阮夏愣了一下,抬头看母亲,“您今天跟我摊牌,想必已经有了打算。”
“医生告诉我,你爸撑不过一周了。”阮母微微低头,“他生前不是什么好人,死后也没必要那么在意世俗名利,我会带着他的骨灰离开这里,阮氏交给你我很放心。”
阮夏默不作声的听着母亲的嘱咐,一直在沉思。
“阮洛跟阮枫都已经长大,也不需要依托阮家,阮枫的性子你最了解,估计不会受你爸牵连。至于阮洛,她一向活得随意,由着她就好。”
“还有呢?”阮夏笑,“对我您就没有什么嘱托么?”
“你……我不担心。”阮母笑了笑,“你是我一手教出来的,我有绝对的信心。不过秦末那孩子,怕是最近会很危险,你爸死后我就离开,那么陈和升跟孙继宽就会把矛头指向你俩,你们多加防范,尽量避免正面冲突。等到孙继宽坐上你爸爸的位子,他自然就不会那么热络的帮助陈和升了。”
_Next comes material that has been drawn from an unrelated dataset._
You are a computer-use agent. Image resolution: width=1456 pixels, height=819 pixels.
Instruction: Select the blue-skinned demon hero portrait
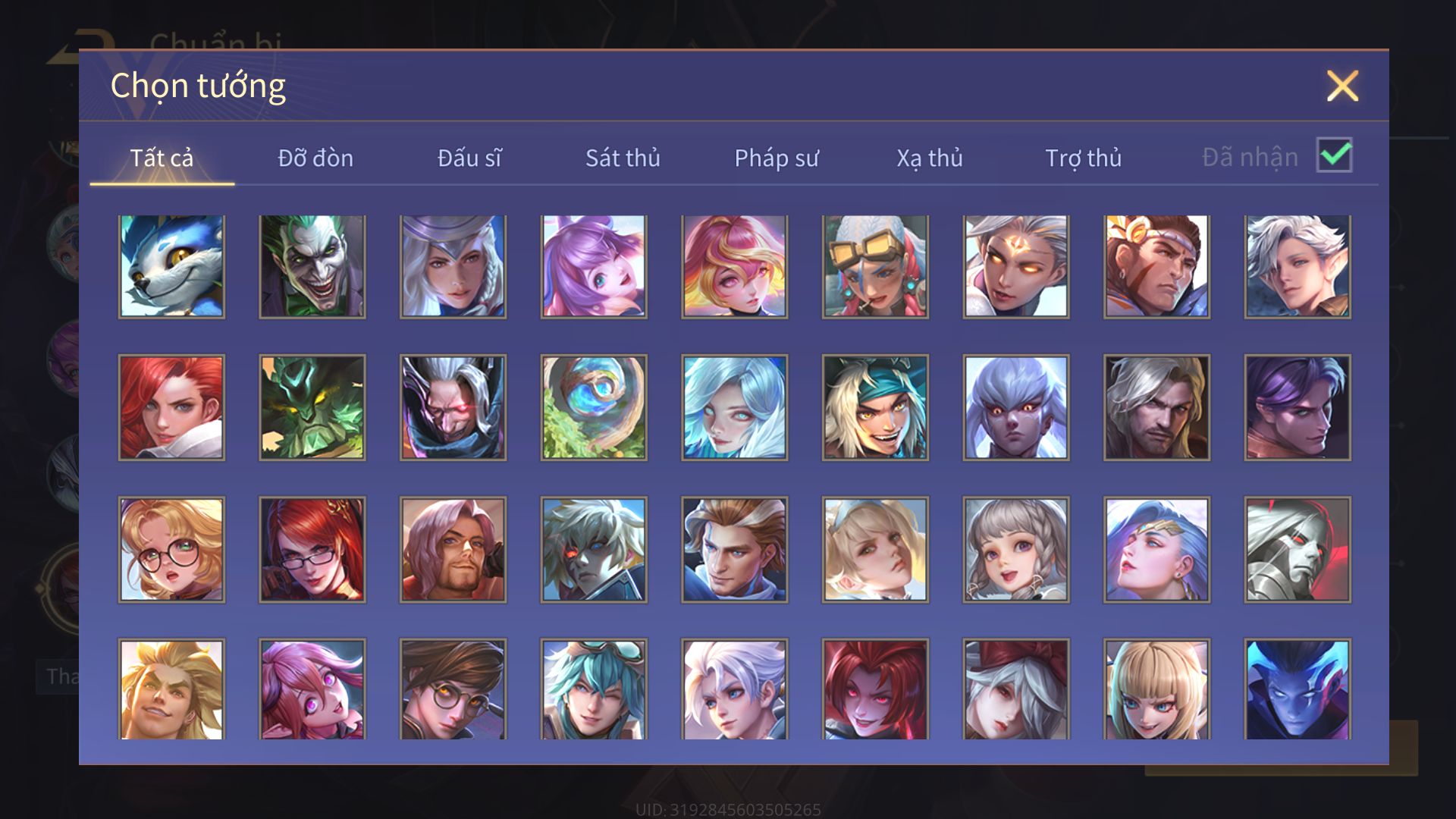[x=1298, y=689]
“您想的倒是全面,可您以为孙伯伯就真的那么容易满足?”阮夏嗤笑,“别忘了我爸就是一个血淋淋的例子。”
“我说过,秦末不是善类,而你,我的女儿,更不是。”
没错,母亲说得对。
秦末,不是善类。
而她,更不是。
母女两人的谈话以这句告终,阮母出去的时候回头看了阮夏一眼,面露慈爱,眼似冰川。
阮夏自嘲一笑,看吧,这就是亲情。
曾经她一度难以舍弃,倾心守护的……
亲情。
出去之前,阮夏给秦末打了个电话,只说了一句就挂断。
“秦末,我想你,可你暂时不要回来。”
那头的秦末停顿良久,然后低低的“嗯”了一声。